After breakfast the boys and I went snorkeling, its a very pretty reef, and then we had a family discussion about staying or leaving. We all voted to leave, and so I went to the office to let them know. The staff didn't ask why, but they did help us make arrangements to stay elsewhere. They hustled us out of our bures, and had rented them to others before lunch was over. No, we didn't get any refund. We left on the Awesome Adventure Yasawa Flyer, as the Amberly didn't have room for us since we were leaving before our scheduled departure day. It was a longer trip back, because the Flyer is like a local ferry, and it stopped at many small resorts on the way back to Port Denarau. I enjoyed seeing so many different places, and I think some of them are worth further investigation.

We ended up staying at the Sheraton on Denarau Island. Its not what I'd consider a proper island, as you get there by crossing a small bridge from Viti Levu. And I wouldn't consider the Sheraton a proper Fiji resort, its more of an "I don't like surprises when I travel" resort and wouldn't seem much different if it were in Hawaii, or even here in San Diego. The food was fair, but over priced, the Fijian staff friendly, but not as friendly as Toberua, the beaches gross and everything sort of vanilla-ish. We only stayed there because it was close to the airport. It had things like in room telephones, flat panel TVs and internet access, a kitchen and a washer dryer unit. It was like being at home. I did laundry and knit, the boys watched TV and waited for their turn on the laptop. sigh

We did do one cool thing, we went for a half day inland/upland guided hike, with lunch at a village. Getting into the forest was great. Click here for more pictures. We learned about local food plants, local history including how cannibalism began and ended, saw some water vines (wow), swam in a waterfall pool (chilly!) and lunched in the village. Eighteen year old Aaron was our guide, and I tried to imagine my son of the same age leading a group of strangers on a tour. Aaron walked barefoot the entire way and had toes that looked like they could open a bottle of soda. I really wanted to take a picture of his feet, but thought it would be poor mannered to ask. The ladies of the village, including Aaron's grandmother, prepared lunch for us; we had some
Fiji sausage, fried fish, cassava boiled or fried and several versions of a vegetable dish made with mashed and cooked young taro leaves mixed with coconut cream and tinned fish. I really liked that, much more than I expected to. At the end of our visit the village chief (Aaron's father) drove us back to our hotel, and along the way he spoke of his many business ventures (including the tour company our guided tour was booked through), the size of his 2 villages and Fijian politics.

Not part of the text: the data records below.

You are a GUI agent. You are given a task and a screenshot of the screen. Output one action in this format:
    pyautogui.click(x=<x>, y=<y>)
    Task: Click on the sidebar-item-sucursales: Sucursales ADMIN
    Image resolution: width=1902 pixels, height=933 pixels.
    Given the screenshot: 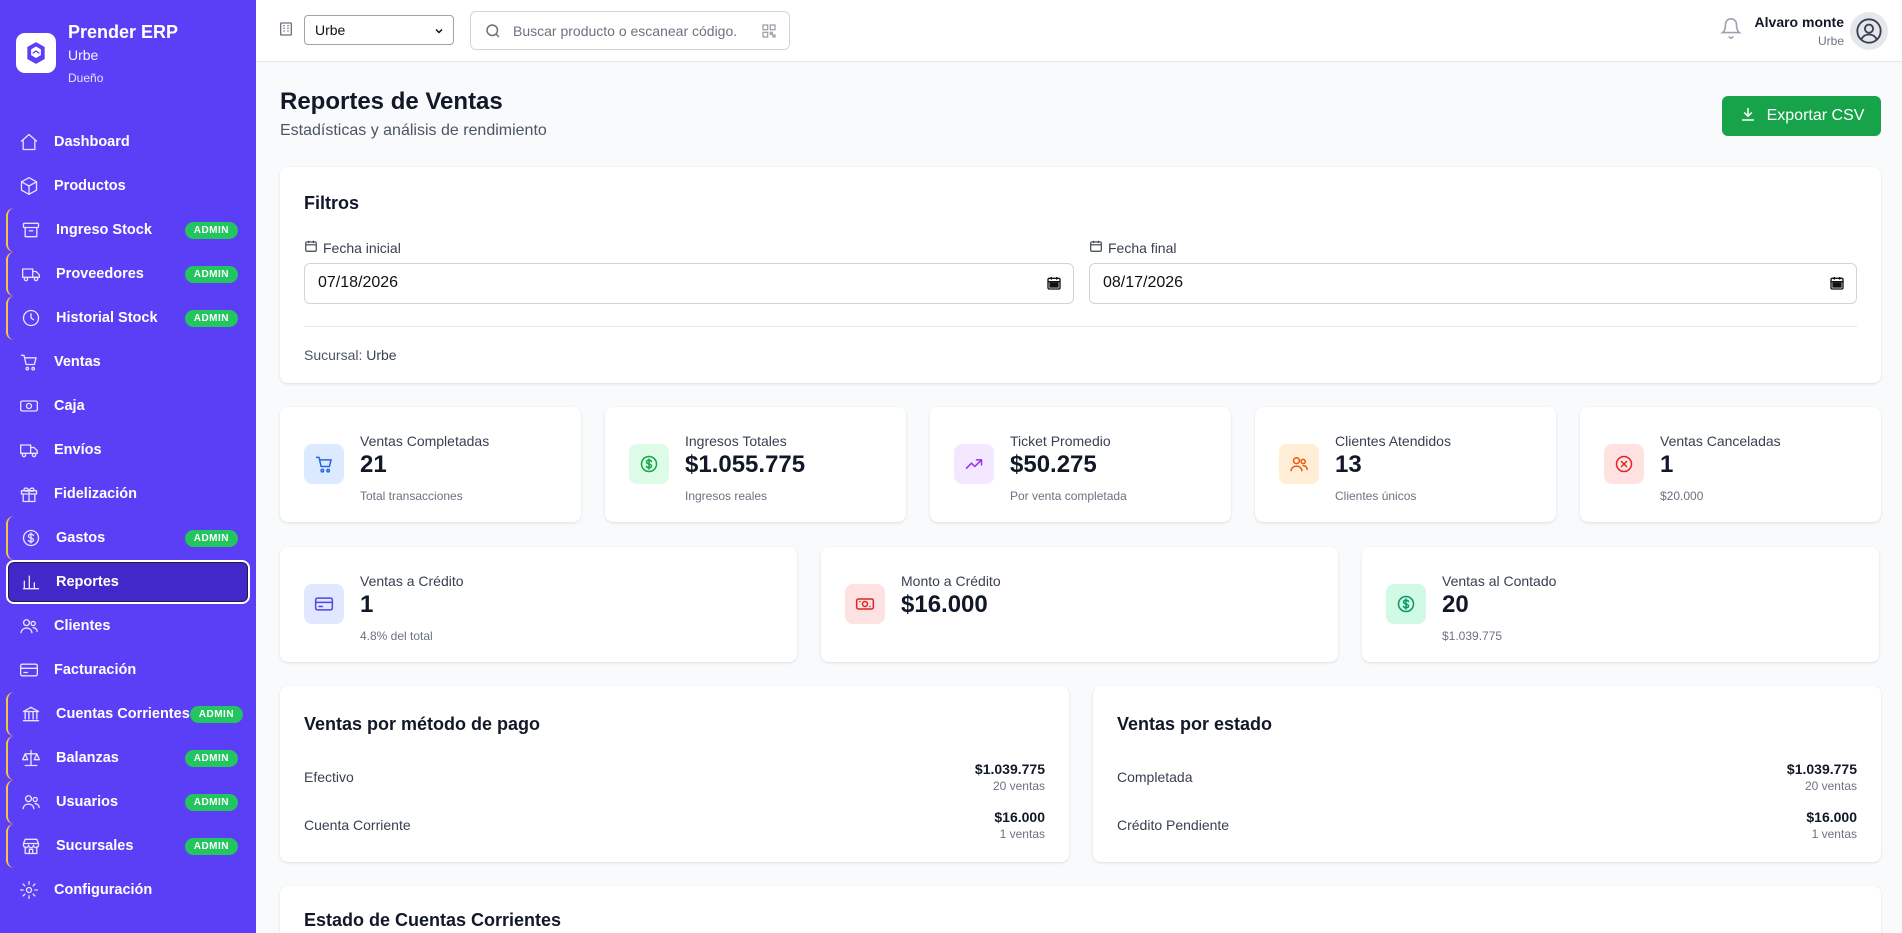 What is the action you would take?
    pyautogui.click(x=128, y=846)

I thought the entire experience was very interesting.

I will return to Fiji, to visit Toberua again and to explore new places and dive different reefs. At 330+ islands, I imagine never being able to see it all. But why not try. In fact, on the way home I had a revelation; New Zealand is a lovely country, and a great place for the knitting and wearing of woolen garments and, it's only a 3 hour flight from Fiji. Maybe a relocation is in order?

And to put some knitting into this post, I finished the Summer Waistcoat while on Toberua, and worked on the socks and lace project at other times.

Since we've been home, I've been working on a new camera sock to replace the one forgotten at Octopus Resort, and carding, blending and spinning dog hair, spinning some other wool odds and ends and rewashing some fleece that I didn't get so clean the first time.